Gideon the Ninth – Tamsyn Muir

I’ve read quite a few fantastic five-star books this year, from The Priory of the Orange Tree by Samantha Shannon in Spring, to Serpent and Dove by Shelby Mahurin (find my review here), or very recently, Magic for Liars by Sarah Gailey. But Gideon beats them all. It is weird and confusing, non-sensical and dark, but it is amazing. I’ve been recommending this to my friends non-stop, and I’ve been thinking about it and wanting nothing more than a reread ever since I finished it! If only there were more hours in the day…



SUMMARY: Gideon Nav, 18, is so over it. Stuck in the Ninth House, with only the hated Harrow for age-appropriate company, all she wants is to be let go and join the army. But Harrow has different plans for Gideon, and drags her along to a sort of necromantic competition in a mysterious complex on a different planet as her cavalier (better known as an armed sidekick). And then people start to disappear and die, and the two women have to figure out how not to kill each other in the mean time.

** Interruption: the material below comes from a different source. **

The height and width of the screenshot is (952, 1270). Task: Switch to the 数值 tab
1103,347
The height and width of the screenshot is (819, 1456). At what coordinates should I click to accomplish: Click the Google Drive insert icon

OPINIONS: Well, I might be slightly in love with Gideon. She is a take-no-shit sassy badass and might be one of the greatest characters I’ve read. Her deadpan delivery of unexpected comments was one of my favourite parts about this book and a constant source of amusement. Standoffish Harrow and the rest of the Dramatis Personae of Gideon the Ninth did not lag far behind the titular characters. The necromancers and their cavaliers all had their own quirks and motivations, which shone through the story. Their fraught relationships built the heart of this story, if not the brain. In competition with each other, the couples had to navigate their own issues and goals with the events they were all confronted with together, which made for incredibly interesting reading and multi-dimensional characters and relationships. In Gideon and Harrow’s relationship in particular we get quite a bit of introspection on it, confronting Gideon’s thoughts with her actions.

These characters and relationships, together with the nine necromantic houses, set on individual planets, make for a unique concept, which does not lack in execution. I was unable to foresee anything that happened in this novel, which is incredibly rare and made me love it so much more. While the book is very dark, it hit the sweet spot of humour for me, and I found it highly entertaining. In short, Gideon the Ninth is weird and dark and delightful and you should all read it! I know I will be doing a reread as soon as I get my hands on a finished copy.

You can add it on Goodreads here, and pre-order it from your retailer of choice (here’s the link to Book Depository).

However, I do have to add the caveat that Gideon the Ninth is very much not for everyone, as it can also seem rather nonsensical and confusing, and I feel like the humour can be very hit or miss.